Startup Weekend
We launched Scrolltalk last weekend, as a part of Startup Weekend West Lafayette. It was a hell of a ride, and we were the first Startup Weekend to launch our product by Sunday. We skated into the deadline, going live at 11:59:57 on Sunday night - we were ready at around 1:30pm, but testing a few servers forced us to upgrade, and upgrading our server configurations took a while.
So, how did it go? We came in with no idea what we would be doing - unlike other startup weekends, who debated for a week or longer on the blog before the weekend, none of us really had any idea what to expect. We spent the first few hours brainstorming - we got a bunch of ideas, ruled out a lot of them as unfeasible over the course of the weekend, and narrowed it down to four. After enough debate, we didn't like any of those ideas, so we scrapped 'em and started over. Then we hit upon scrolltalk - an evolutionary chatroom that watched what you wanted to talk about, and brought you together with other people who wanted to talk about the same things. No rooms, no user lists, just you and the people you want to talk to.
We bought a domain name, started getting ideas and planning the program architecture, and called it a night around midnight.
Saturday was a wild ride. We had a lot of debates about what architecture to use, what platform to go with, what the structure of the app should be... But by Saturday evening we had an "ugly duckling" version of the chat going. We had it working with tags and filtering conversations and doing everything it needed to. We had some more debates, talked about the company, worked on PR stuff, and eventually called it a night around 12:30.
Sunday was pretty crazy as well. What were just going to be a few tweaks on Sunday morning turned into a bunch more features we could add by launch time. I was wary about how many toys and niceties we could realistically add without breaking the code in some way, and still be able to launch on Sunday. But between the devs working on the code, we managed to get a lot done, and added a whole bunch of features to the app. We did a "Delta" launch (think beyond beta, man!) to our email list subscribers, found some server problems, and closed down to work on them.
By Sunday night we had switched over to the new servers, and after some last-minute changes, we were ago! We were the first Startup Weekend event to launch our product by Sunday.
So what did I do in all this? I wrote code. Here's my contribution in about 20-24 hours of coding time.
- Wrote out AJAX with Prototype to poll our chat service and update the client's window.

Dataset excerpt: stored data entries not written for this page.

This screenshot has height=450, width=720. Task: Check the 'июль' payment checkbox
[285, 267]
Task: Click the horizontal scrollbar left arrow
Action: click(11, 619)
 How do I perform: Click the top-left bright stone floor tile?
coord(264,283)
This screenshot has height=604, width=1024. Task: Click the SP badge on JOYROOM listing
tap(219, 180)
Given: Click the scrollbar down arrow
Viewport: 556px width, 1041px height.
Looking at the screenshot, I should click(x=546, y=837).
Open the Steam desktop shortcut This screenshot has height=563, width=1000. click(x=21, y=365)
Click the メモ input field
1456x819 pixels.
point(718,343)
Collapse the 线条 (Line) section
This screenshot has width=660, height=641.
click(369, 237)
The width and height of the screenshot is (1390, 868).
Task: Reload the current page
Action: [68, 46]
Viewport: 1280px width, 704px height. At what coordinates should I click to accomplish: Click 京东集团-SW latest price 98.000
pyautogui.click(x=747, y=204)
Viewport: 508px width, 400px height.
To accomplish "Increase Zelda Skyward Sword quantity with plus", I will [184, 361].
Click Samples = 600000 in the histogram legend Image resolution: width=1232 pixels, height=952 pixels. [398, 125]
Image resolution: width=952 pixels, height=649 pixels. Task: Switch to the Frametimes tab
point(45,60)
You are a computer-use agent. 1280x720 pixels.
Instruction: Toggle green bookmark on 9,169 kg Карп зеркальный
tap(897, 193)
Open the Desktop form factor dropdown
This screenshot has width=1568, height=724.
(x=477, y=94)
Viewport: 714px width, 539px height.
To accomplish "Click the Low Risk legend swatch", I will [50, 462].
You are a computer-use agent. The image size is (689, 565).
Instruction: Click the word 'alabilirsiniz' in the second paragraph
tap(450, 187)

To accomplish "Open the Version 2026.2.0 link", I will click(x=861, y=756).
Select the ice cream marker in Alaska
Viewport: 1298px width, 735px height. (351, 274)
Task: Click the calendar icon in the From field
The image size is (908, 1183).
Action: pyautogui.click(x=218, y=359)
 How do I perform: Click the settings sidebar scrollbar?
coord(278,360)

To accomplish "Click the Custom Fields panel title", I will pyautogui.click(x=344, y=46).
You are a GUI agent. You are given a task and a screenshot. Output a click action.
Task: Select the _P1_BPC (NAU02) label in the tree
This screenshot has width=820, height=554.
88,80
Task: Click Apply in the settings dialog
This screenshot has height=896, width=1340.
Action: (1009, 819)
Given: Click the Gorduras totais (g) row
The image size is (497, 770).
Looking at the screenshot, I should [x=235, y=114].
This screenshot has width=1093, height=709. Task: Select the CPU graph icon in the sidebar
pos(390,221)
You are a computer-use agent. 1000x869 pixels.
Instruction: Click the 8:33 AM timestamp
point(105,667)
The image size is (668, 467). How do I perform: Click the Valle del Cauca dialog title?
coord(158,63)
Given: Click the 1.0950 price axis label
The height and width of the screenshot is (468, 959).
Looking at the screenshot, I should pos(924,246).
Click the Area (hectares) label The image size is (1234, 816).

- Wrote out php to poll the chat db, filter down to user conversations which were relevant to the client, and display them with proper markup so our designer could work with them.
- Wrote out AJAX and PHP snippets to deal with adding tags and setting users you always want to follow.
- Wrote regular expression filters to watch for markup in the chat message and apply it (try typing +tags into the chat box!).
As for where scrolltalk is going -- well, we're an LLC now, and we're looking at what it will take to make scrolltalk the most interesting way to connect with people on the web. We'll be working on it, and in touch.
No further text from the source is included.